◆ **REQUIRED ACTION**: Give the data again in full, without pictures.

*** Opening RECORDS SUPPLIED ***

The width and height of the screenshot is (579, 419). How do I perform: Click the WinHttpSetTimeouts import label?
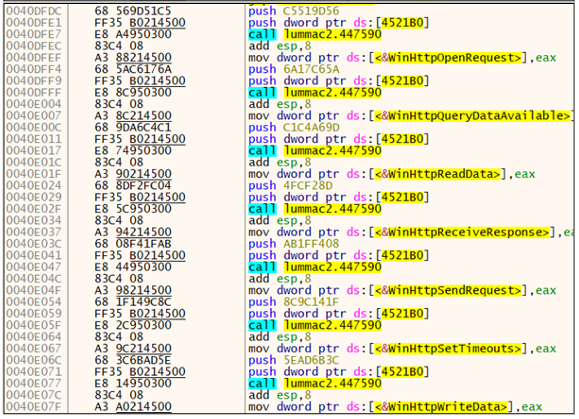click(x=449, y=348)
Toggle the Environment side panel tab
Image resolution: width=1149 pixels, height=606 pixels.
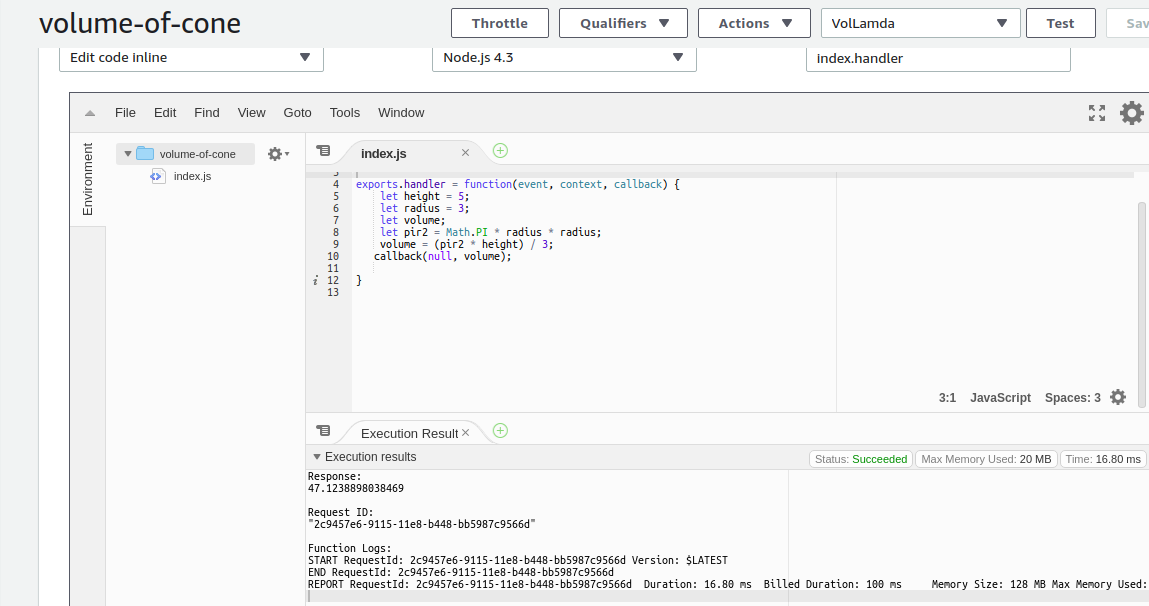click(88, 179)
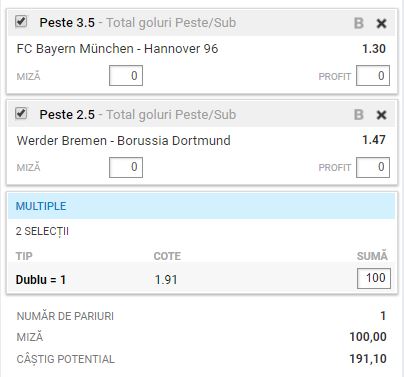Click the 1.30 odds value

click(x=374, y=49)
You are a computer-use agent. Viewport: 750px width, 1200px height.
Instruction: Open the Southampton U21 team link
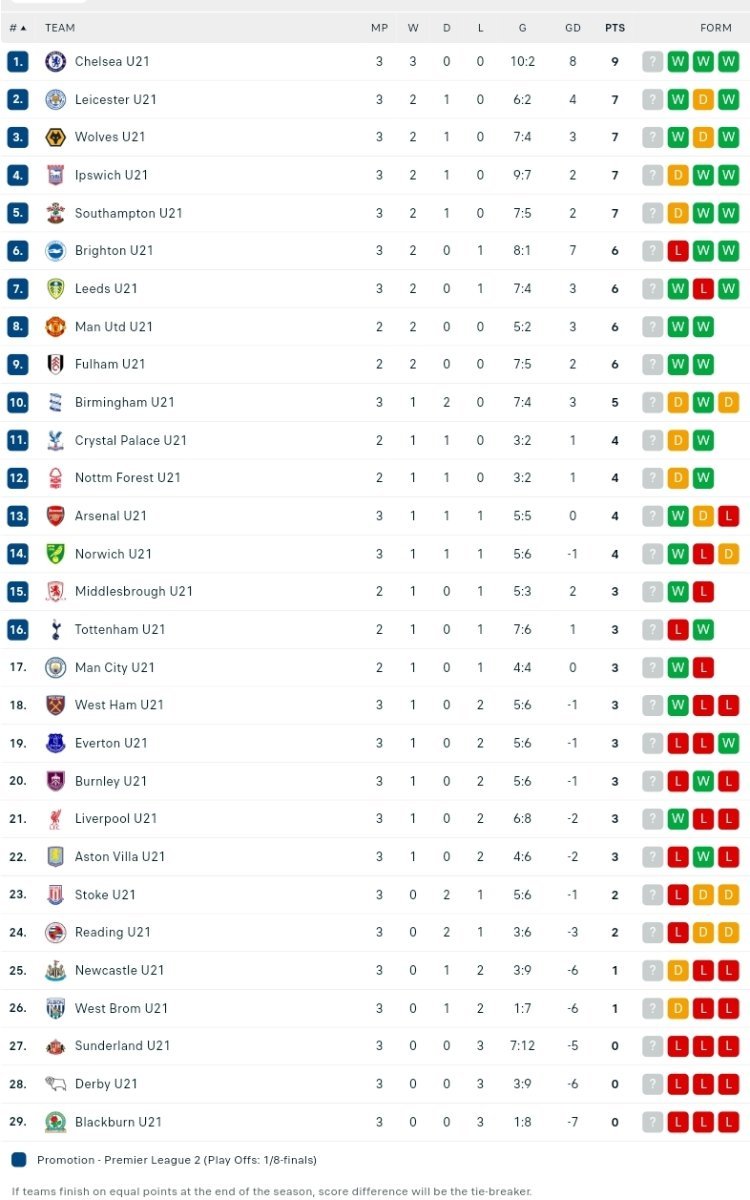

*** Closing RECORDS SUPPLIED ***

◆ **SOLUTION TO THIS TASK**:
The width and height of the screenshot is (579, 419). How do I perform: Click the WinHttpSetTimeouts import label?
click(x=449, y=348)
Toggle the Environment side panel tab
Image resolution: width=1149 pixels, height=606 pixels.
click(88, 179)
Click the 1.30 odds value

click(x=374, y=49)
You are a computer-use agent. Viewport: 750px width, 1200px height.
Instruction: Open the Southampton U21 team link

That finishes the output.